History of the project

Before kt-search, I actually built various Java http clients for older versions of Elasticsearch. So, this project builds on 10 years of using and working with Elasticsearch. At Inbot, we used our in house client for several years with Elasticsearch 1.x. I actually built an open source client for version 2.0, but we never upgraded to that version as version 5 was released soon after and broke compatibility. Later, I wrote another client on a customer project for version 5.x. This was before the Elastic's RestHighLevel client was finalized. Finally, Kt-search is a full rewrite of my es-kotlin-client project, which I have maintained and used in various projects for the last three years. It has a modestly large group of users.

The rewrite in kt-search 2.0 was necessitated by the deprecation of Elastic's RestHighLevelClient and the Opensearch fork of Elasticsearch created by Amazon. One of the things they forked is this deprecated RestHighLevelClient client. Except of course they changed all the package names, which makes supporting both very tedious.

However, Elasticsearch and Opensearch still share the same REST API with only very minor variations mostly related to advanced features. For most common uses they are identical products.

Kt-search, removes the dependency on the Java client entirely. This in turn makes it possible to use all the wonderful new libraries in the Kotlin ecosystem. Therefore, it also is a Kotlin multi-platform library. This is a feature we get for free simply by using what is there. Kotlin-multi platform makes it possible to use Elasticsearch or Opensearch on any platform where you can compile this library.

Currently, that includes the jvm and kotlin-js compilers. However, it should be straightforward to compile this for e.g. IOS or linux as well using the kotlin-native compiler and the new wasm compiler. I just lack a project to test all this properly.

^^^^^^^^^^^^^^^^

**Exercise objective:**
Rewrite the project history from "However, Elasticsearch and" to "are identical products.", replacing "identical" with "interchangeable".

**Data provided:**
^^^^^^^^^^^^^^^^

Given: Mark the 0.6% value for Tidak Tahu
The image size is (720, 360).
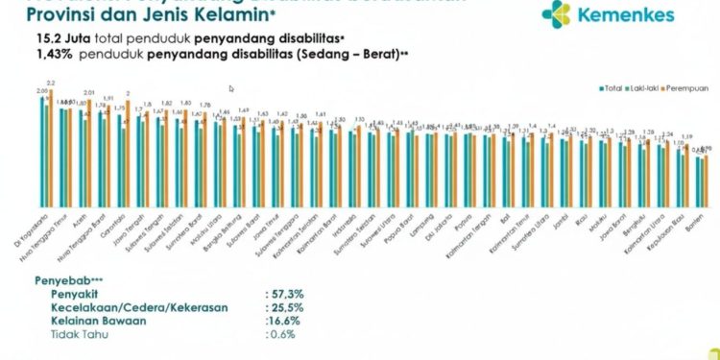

^^^^^^^^^^^^^^^^

**Answer section:**
However, Elasticsearch and Opensearch still share the same REST API with only very minor variations mostly related to advanced features. For most common uses they are interchangeable products.